▶ Study text
Hockey has changed drastically over the past century. Goalies have been required to wear helmets, for example. Concussions are now a common occurrence, taking players out for most of the season, like Pittsburgh Penguins superstar forward Sidney Crosby’s head injury that forced him to miss half of an 82-game season in 2011.

But any player can be affected, and Hockey Canada has gone so far as to provide an online Concussion Prevention Resource Centre so players will understand the symptoms of a concussion and why it’s important to seek help. With Rule 48, which makes hits to the head illegal, the NHL is also ensuring that fewer players spend the season off the ice by disciplining players who go “head-hunting” with a seven-game suspension and a fine.

Though hockey has always been an aggressive sport, there are now more rules than ever in place to make the ice safer for players. The recent introduction of “hybrid icing” in the 2013/14 NHL season allows referees to blow the whistle before the puck is touched behind the opposing team’s red line after a dump-in. This saves players from racing to touch the puck, which in past seasons has sometimes ended in many players crashing into the end boards at high speeds and sustaining serious injuries.

With all these changes being made at the professional level, it was only a matter of time before safety precautions came to the non-professional hockey world. The University of Toronto has announced that its tri-campus hockey league will be making the switch from contact to non-contact hockey beginning next season, so players who have made body and hip checks a part of their game will have to re-strategize.

The switch has been met with disdain by various players in the league. “It allows for dirty players to get away with dirty plays,” says Kyle Kuczynski, a fourth-year political science major and captain of UTM’s tri-campus team.

Source data:
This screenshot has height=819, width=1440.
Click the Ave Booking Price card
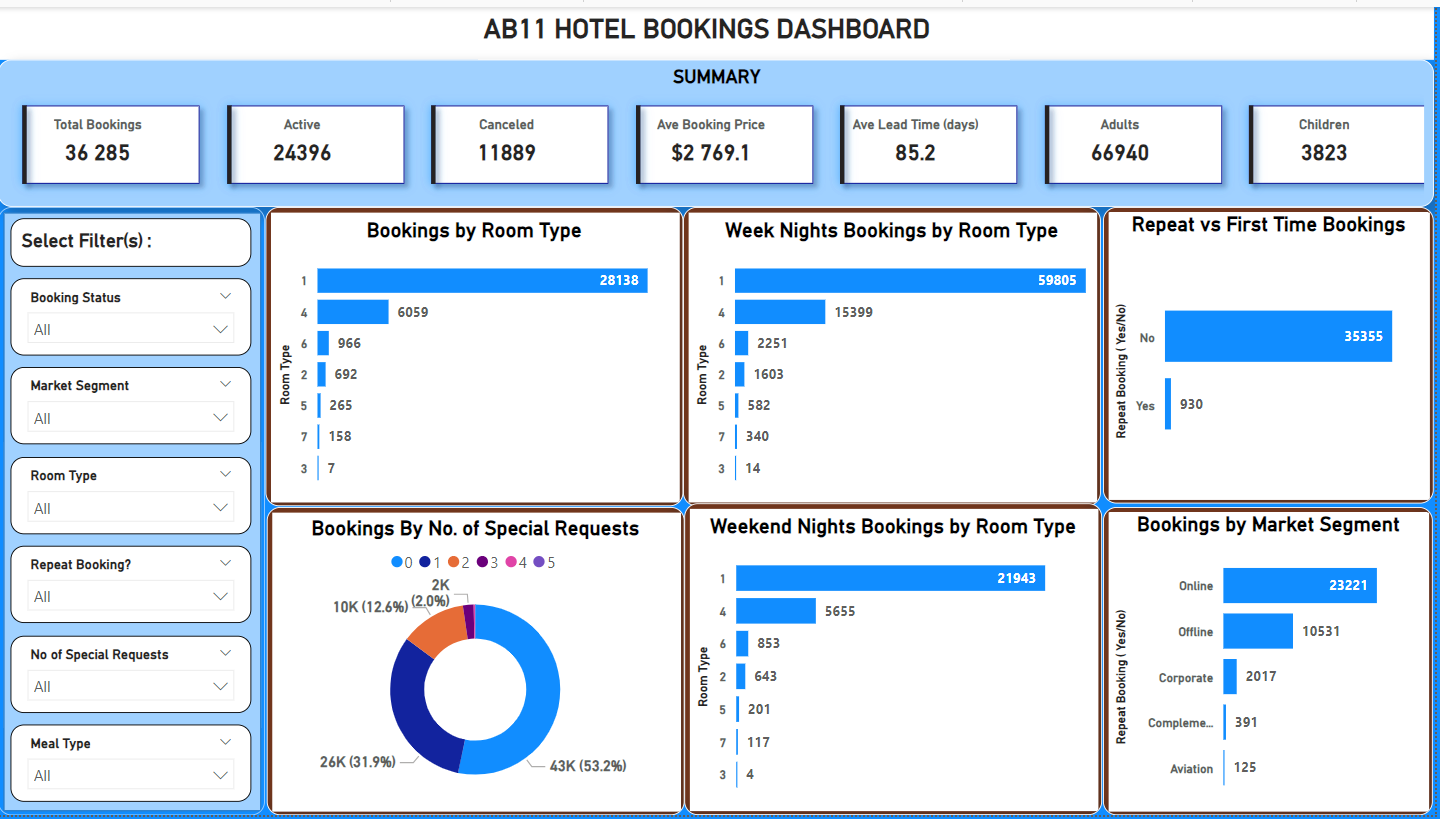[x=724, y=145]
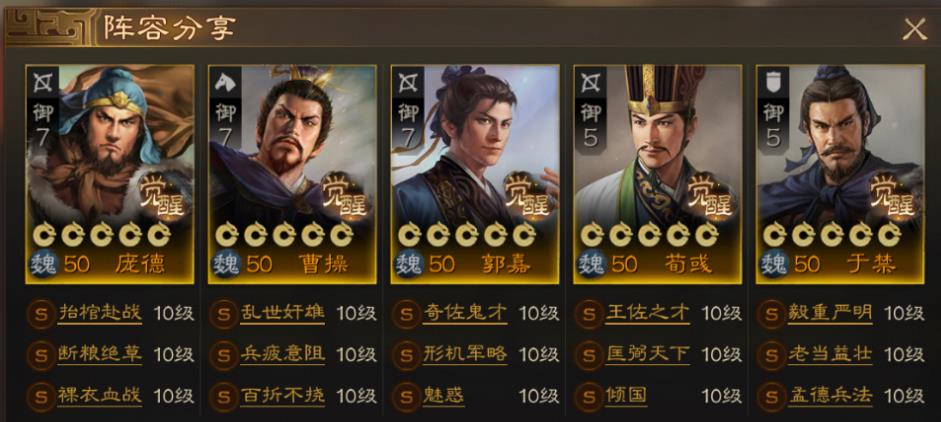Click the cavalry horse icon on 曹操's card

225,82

▶ Your assignment
Continue the piece on hockey safety changes from its last sentence, following how it covers the University of Toronto league's move to non-contact play.

▶ Output of the task
“This year there’s a lot more scrums and cheap shots being thrown by players who can’t keep up the higher game tempo,” says Ben Gryschuk, a second-year CCIT major and goaltender for the Eagles. “There’s a lot of cheap shots being unnoticed by the refs.”

CBC Sports recently discussed whether taking contact out of hockey makes the game safer; a number of current NHL players were interviewed and CBC concluded that fighting actually makes the game safer. Several of the players agreed that preventing fighting between players will lead to a lot more dirty plays and cheap shots. In particular, players could expect a lot more slashes instead.

The elimination of fighting has been a hot subject of late and long debated in the NHL. European hockey leagues have worked to make fighting illegal—so much that players caught fighting can be ejected from games. Though the NHL won’t be drastically changing its rules and dropping fighting anytime soon, many players worry that the league will eventually see no other way to make the game safer than by outlawing fighting.

No matter the level, hockey without contact drastically changes the aesthetic of the game. “It definitely changes how you play the game,” says Charlie Foster, a second-year medical student. “Guys hold on to the puck longer. Before, they would move it up the ice because they’d be taking a hit.”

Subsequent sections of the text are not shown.